THE TASK: Please reproduce, exactly and with nothing added, the line containing "Enable the Skip response checkbox" and every line after it to the end of the records.

Saved entries
--------

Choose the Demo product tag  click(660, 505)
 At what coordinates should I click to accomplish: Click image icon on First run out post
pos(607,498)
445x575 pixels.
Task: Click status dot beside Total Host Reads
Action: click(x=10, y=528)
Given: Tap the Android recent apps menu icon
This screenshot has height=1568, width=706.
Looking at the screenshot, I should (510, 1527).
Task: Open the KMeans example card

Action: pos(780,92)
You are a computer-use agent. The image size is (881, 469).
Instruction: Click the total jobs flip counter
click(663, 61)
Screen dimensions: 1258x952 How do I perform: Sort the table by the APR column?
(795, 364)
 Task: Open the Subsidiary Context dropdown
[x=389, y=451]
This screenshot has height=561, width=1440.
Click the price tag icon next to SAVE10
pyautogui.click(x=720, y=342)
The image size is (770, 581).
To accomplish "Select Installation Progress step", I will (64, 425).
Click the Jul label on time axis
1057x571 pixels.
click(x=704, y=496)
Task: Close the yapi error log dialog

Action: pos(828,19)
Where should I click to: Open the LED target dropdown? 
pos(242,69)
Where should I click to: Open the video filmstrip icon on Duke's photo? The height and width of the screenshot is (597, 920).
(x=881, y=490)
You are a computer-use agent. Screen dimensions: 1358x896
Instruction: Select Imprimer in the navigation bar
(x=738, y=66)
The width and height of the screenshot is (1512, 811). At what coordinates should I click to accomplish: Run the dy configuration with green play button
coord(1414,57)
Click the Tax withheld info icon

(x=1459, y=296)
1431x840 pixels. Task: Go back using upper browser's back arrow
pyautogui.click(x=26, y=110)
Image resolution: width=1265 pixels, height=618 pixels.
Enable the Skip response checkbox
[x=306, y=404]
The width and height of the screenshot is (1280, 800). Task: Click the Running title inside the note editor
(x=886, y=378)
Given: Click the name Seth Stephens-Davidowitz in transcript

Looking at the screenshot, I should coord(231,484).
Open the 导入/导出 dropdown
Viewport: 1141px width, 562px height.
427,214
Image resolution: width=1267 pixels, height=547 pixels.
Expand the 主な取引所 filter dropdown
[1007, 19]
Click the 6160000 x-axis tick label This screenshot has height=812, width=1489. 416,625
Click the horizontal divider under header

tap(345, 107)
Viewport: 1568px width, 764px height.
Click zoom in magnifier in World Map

--------

ANSWER TO THIS EXERCISE:
Enable the Skip response checkbox
[x=306, y=404]
The width and height of the screenshot is (1280, 800). Task: Click the Running title inside the note editor
(x=886, y=378)
Given: Click the name Seth Stephens-Davidowitz in transcript

Looking at the screenshot, I should coord(231,484).
Open the 导入/导出 dropdown
Viewport: 1141px width, 562px height.
427,214
Image resolution: width=1267 pixels, height=547 pixels.
Expand the 主な取引所 filter dropdown
[1007, 19]
Click the 6160000 x-axis tick label This screenshot has height=812, width=1489. 416,625
Click the horizontal divider under header

tap(345, 107)
Viewport: 1568px width, 764px height.
Click zoom in magnifier in World Map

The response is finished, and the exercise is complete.